Les parcours comme le sien, d’hésitation et de retrait temporaire de la vie universitaire entre le master et le doctorat, ne sont pas rares parmi mes interlocuteurs venus de familles aisées. Ils sont d’autant plus communs que ces réseaux académiques vont de pair avec des réseaux sociaux et familiaux bénéficiant d’un grand capital social. Ces réseaux de connaissances garantissent non seulement la possibilité de reprendre une trajectoire professionnelle à tout moment, mais aussi les conditions pécuniaires et émotionnelles pour le libre exercice du doute. À cet égard, je voudrais juste souligner deux aspects de la déclaration de mon interlocutrice : premièrement, aussi controversée qu’elle puisse paraître, l’idée que les jeunes chercheurs sont comme des chasseurs à faire feu de tout bois est loin d’être à contre-courant du discours dominant ; deuxièmement, cette représentation apparaît comme une image en miroir de la trajectoire qui est la sienne. Ce qui m’intéresse ici est précisément le fait qu’Indira exprime une idée très répandue sur la construction de réseaux aujourd’hui – à savoir : une affaire de « débrouillards » [hustlers] –, à travers un prisme qui n’est pas le même que celui qu’elle emploie pour traiter de sa propre trajectoire, interprétée plutôt par à travers le prisme de la recherche de la satisfaction et d’une certaine aisance sustentée par la certitude qu’un certain nombre de choix lui seront toujours ouverts.

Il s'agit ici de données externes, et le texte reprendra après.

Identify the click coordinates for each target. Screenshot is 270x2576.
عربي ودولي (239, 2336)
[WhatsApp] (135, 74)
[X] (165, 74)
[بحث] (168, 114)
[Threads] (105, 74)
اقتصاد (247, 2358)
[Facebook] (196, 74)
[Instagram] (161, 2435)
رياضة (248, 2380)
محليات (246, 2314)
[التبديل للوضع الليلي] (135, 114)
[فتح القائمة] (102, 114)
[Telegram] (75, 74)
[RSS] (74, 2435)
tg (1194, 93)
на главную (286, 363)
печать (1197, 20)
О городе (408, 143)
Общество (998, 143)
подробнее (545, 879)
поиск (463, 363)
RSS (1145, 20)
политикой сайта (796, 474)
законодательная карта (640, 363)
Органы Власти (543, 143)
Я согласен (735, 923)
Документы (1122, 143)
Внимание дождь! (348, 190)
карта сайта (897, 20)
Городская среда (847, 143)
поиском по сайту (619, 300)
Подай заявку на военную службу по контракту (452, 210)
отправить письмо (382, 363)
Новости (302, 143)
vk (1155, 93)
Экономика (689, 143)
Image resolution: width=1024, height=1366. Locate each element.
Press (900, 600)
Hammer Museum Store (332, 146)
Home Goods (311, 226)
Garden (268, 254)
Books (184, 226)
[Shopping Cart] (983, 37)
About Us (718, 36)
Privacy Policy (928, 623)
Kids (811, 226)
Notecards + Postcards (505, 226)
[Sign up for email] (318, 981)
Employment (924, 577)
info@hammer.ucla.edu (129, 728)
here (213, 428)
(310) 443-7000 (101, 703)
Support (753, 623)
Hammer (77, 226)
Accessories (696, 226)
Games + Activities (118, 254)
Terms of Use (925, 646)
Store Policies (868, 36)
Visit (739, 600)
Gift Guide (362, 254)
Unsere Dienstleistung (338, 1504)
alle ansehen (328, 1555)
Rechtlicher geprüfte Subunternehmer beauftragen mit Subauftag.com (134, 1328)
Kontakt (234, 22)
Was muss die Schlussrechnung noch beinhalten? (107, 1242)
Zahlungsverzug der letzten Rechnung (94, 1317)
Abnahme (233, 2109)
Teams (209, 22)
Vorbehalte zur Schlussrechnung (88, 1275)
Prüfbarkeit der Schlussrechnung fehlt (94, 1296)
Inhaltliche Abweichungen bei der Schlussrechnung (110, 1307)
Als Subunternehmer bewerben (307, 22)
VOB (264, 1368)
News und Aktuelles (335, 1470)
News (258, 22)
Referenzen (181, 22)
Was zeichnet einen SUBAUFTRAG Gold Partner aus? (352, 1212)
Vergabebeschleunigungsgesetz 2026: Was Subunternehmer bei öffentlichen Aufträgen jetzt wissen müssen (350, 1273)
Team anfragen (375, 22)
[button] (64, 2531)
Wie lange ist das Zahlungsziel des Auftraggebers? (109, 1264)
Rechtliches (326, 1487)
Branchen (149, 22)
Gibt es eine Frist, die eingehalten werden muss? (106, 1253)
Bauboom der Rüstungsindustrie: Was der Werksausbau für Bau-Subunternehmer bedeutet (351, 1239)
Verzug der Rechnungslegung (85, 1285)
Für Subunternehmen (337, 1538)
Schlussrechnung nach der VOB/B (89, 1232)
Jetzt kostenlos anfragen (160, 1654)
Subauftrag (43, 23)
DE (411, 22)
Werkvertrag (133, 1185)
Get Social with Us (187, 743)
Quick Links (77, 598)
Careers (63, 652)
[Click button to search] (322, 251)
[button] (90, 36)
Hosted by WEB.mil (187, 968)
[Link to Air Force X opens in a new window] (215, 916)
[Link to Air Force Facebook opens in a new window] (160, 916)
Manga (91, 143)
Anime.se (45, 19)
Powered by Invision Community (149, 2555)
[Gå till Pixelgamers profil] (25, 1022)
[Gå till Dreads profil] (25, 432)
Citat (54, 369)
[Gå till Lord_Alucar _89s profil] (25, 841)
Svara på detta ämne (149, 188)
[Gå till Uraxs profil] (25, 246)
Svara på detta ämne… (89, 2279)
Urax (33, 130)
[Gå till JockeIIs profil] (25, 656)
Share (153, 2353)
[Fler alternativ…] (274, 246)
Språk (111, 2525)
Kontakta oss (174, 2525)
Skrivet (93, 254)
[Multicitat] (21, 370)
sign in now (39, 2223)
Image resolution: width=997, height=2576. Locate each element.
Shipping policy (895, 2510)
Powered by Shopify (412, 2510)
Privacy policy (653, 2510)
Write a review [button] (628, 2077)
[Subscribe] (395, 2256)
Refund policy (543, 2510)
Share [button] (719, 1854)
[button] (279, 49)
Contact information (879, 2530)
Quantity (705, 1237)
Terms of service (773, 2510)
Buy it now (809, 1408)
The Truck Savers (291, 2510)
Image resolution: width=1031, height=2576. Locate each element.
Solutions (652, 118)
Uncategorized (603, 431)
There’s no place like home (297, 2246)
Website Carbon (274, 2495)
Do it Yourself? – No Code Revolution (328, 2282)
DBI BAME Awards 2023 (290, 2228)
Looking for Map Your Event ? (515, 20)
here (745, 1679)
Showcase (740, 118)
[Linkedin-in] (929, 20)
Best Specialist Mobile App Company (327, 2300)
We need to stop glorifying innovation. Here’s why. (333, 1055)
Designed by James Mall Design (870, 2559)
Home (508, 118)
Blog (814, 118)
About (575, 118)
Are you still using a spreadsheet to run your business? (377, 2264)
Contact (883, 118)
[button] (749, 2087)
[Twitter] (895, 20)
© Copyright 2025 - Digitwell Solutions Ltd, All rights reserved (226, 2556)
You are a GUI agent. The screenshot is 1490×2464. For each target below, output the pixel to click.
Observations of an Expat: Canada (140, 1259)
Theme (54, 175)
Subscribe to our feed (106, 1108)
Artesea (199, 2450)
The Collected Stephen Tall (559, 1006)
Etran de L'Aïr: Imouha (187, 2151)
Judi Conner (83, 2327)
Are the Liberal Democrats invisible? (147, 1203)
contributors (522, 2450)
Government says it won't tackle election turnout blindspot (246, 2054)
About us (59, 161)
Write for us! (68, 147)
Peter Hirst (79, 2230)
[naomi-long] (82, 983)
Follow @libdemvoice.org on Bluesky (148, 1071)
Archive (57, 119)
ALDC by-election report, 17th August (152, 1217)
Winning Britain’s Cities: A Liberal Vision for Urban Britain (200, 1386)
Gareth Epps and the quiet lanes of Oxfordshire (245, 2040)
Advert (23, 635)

Certes, le cas d’Indira, qui appartient à une famille particulièrement influente et fortunée, peut paraître exceptionnel, surtout en ce qui concerne la manière dont sa biographie

est marquée par un accès extrêmement facilité à des réseaux prestigieux qui lui assuraient les conditions matérielles et symboliques nécessaires à la réalisation de ses projets. Cependant, comme je le montrerai plus loin dans ce chapitre, l’aisance et la certitude de la réussite sont des sentiments partagés parmi un grand nombre de mes interlocuteurs, très souvent intégrés dans des réseaux sociaux plus ou moins étendus grâce aux liens familiaux résultant d’une diversité d’activités professionnelles existantes à l’intérieur d’une même famille (bureaucratie, armée, secteur privé, finances, recherche etc.). Ce sont d’ailleurs ces connexions qui permettent aussi que ces périodes de congé entre master et doctorat soient occupées par un travail dans des institutions ou des métiers différents mais toujours bien placés. C’est le cas pour Indira, mais aussi pour nombre de mes interlocuteurs qui ont travaillé chez des maisons d’éditions ou des institutions internationales sur des projets de développement, par exemple. Cela dit, si la trajectoire d’Indira fait émerger des éléments qui nous parlent de manière plus directe de ses privilèges de classe, son affirmation fait ressortir aussi des transformations d’ordre historique mobilisant plusieurs dimensions de la vie sociale, dans une époque où non seulement les stratégies de construction et mobilisation de réseaux changent, mais aussi où les ficelles du métier académique se transforment plus largement. Ces transformations ont elles aussi trait aux questions de classe, comme je le montre dans ce chapitre. En ce sens, Indira est un cas représentatif de la trajectoire de la majorité de mes interlocuteurs qui possèdent les capitaux sociaux et culturels jouant un rôle majeur dans la construction d’une carrière académique.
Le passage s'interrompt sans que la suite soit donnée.